In the well-considered case of Shurtleff v. Stevens, 51 Vt. 501—the plaintiff being a clergyman, and the charges being of a similar character to those now under discussion —the court, at page 515, uses this language:

“The general cause of public morality which underlies all good government, and which every good citizen, be he *478priest or layman, is bound to promote, is affected by the fidelity with which ministers of the gospel discharge the high trust of their appointment. In order to be successful public teachers of morality, they must be unspotted public exemplars of it. Hence, if it b.e suspected that a wolf in sheep’s clothing has invaded their ranks and sits at their council board, it is not only for the interest of all the members of the association to know the fact, but it is their imperative duty to make inquiry and ascertain the fact. They owe such duty to the plaintiff as a brother member, if he is charged with scandalous conduct, to the end that his innocence may be established. They owe it to themselves, lest by indifference they give apparent approval to his conduct. Their intimate official relation to the plaintiff in the cause of their common work leaves them no other alternative, and if, in making such inquiry and in acting upon the subject-matter of it, they proceed with honesty of purpose and act from a sense of duty, the law protects them.”
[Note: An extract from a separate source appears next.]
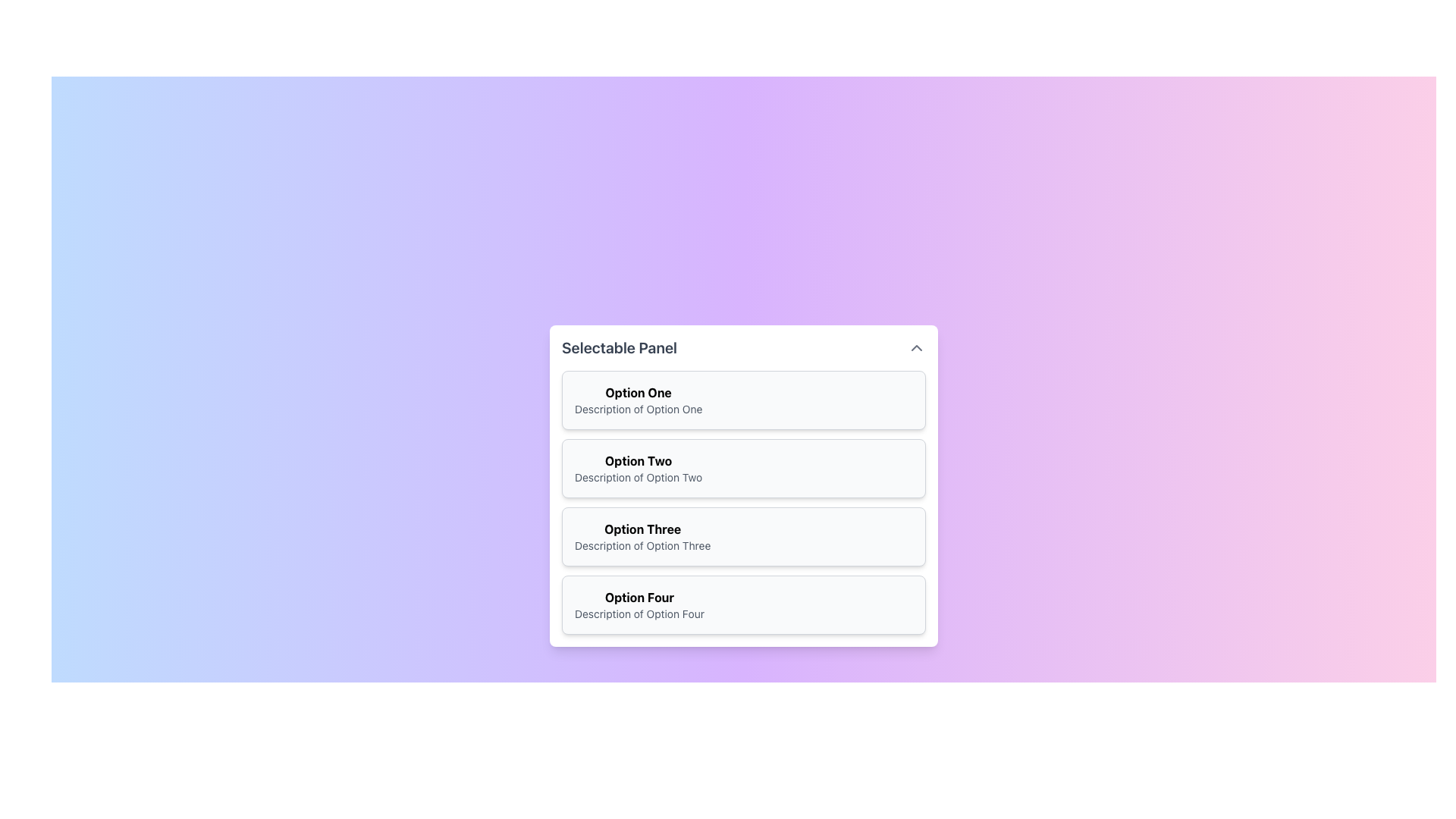 This screenshot has height=819, width=1456. I want to click on the fourth selectable list item in a vertically stacked list, so click(743, 604).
The presumption in cases of privileged communications is that the person acts in good faith and from proper motives. If there is anything in the alleged libelous article or in the surrounding circumstances which shows a bad or vindictive spirit or a feeling of hatred or ill will, the question belongs to the jury. If there is not, it belongs to the court, as a question of law.

The letter complained of makes four specific charges, with no evidence before us to show their truth or falsity. The letter invites the parties to whom it is addressed to investigate, and gives names coupled with an offer to give more names if desired, and courts investigation. If the charges were true, or if the defendants honestly believed them to be true, though they were in fact untrue, and believed them to be incompatible with their church principles, and derogatory to the welfare of the church and community where the church was established, the communication was privileged. Without other evidence than the letter itself to show falsity and malice, the jury were not at liberty to find either or both, without which the verdict and judgment cannot stand. Upon this record, we think the court should have directed a verdict for the defendants.

*479Other questions are raised, but, as they are not likely to arise upon a new trial, we refrain from determining them.

Judgment reversed, and new trial ordered.

Moore, C. J., and Blair, Montgomery, and Ostrander, JJ., concurred.